> **WHAT IS NEEDED**
Take every line from the material that has the word "tool" in it.
SOURCE MATERIAL Start Marker
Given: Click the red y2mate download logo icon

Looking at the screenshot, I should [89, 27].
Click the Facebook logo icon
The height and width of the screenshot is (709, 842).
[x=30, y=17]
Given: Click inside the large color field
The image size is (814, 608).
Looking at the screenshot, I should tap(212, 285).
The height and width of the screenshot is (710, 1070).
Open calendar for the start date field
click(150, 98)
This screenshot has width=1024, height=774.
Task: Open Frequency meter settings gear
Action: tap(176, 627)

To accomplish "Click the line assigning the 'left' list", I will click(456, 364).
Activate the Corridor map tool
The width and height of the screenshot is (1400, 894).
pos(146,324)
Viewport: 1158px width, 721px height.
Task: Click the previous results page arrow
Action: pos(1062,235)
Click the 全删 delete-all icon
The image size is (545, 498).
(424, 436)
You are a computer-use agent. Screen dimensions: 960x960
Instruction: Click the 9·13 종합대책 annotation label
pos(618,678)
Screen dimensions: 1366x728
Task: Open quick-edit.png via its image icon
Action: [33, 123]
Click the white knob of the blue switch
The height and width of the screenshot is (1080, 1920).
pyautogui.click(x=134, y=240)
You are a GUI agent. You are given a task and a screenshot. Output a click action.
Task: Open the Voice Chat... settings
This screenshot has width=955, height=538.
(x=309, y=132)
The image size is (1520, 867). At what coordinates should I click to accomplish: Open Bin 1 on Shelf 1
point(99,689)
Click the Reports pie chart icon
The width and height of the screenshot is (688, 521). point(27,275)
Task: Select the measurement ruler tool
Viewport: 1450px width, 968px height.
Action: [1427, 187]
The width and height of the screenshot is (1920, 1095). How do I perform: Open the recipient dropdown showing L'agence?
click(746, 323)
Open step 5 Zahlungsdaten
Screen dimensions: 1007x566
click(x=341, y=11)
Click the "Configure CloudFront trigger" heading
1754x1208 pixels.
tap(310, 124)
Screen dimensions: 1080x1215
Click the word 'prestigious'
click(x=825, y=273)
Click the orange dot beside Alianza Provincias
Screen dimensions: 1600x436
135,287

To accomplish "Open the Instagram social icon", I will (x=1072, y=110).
SOURCE MATERIAL End Marker
> **RESPONSE TO THIS TASK**
Activate the Corridor map tool
Task: Select the measurement ruler tool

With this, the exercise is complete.